I didn't think that was very hard to understand or verify.



Except the obvious: why the hell is he "adding" employees, and what does that even mean?


Who knew there was such a bias against mathematics on Hacker News?

The basics of abstract algebra need to be disseminated more widely. These are not hard concepts.

Adding employees means exactly what it was defined to mean in the article. It's an associative binary operation.


Since my point obviously flew straight over your head: the problem is not whether we understand monoids, or even that "Harry" used monoids to solve the problem, but that he's using completely inappropriate terminology to try to explain his solution to non-technical people.

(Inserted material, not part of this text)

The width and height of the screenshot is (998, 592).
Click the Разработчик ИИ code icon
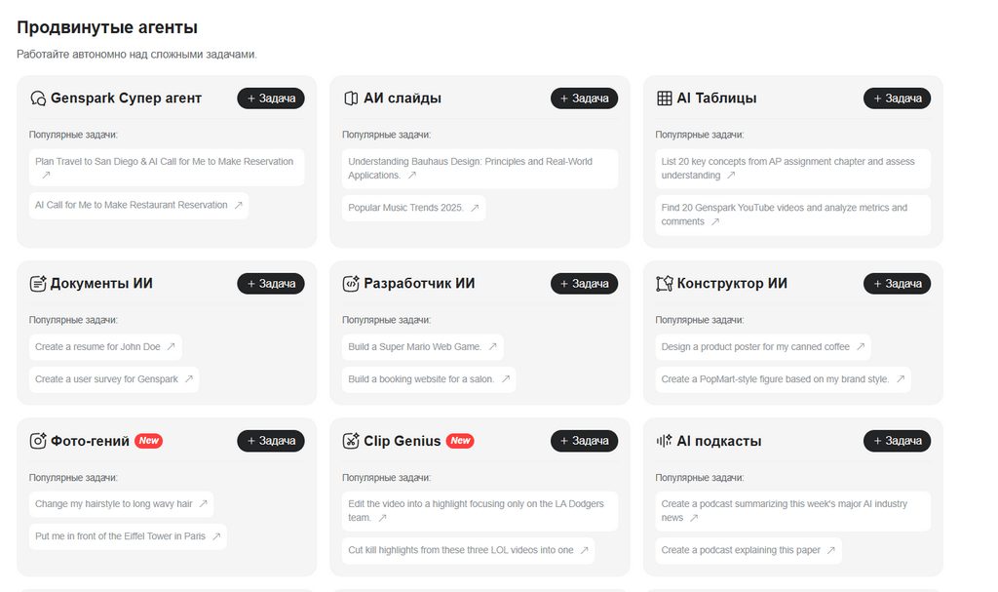coord(351,284)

Actually, he's using completely appropriate terminology. Your mathematical education is just sufficiently limited that you don't know that. Rather than getting angry, you'd think your reaction would be to absorb the new information.

To me, your complaint is like someone saying it's inappropriate terminology to discuss time complexity in big-Oh notation, because we're programmers, not mathematicians.


It still doesn't make sense to call it 'add'. Please tone down the condescension.


I apologize for the condescension. I just think these are concepts worth knowing and that they shouldn't be looked down on so much. A lot of people are never going to learn this stuff if they dismiss it so quickly. And that holds back not just themselves but anybody they work with who does understand this stuff.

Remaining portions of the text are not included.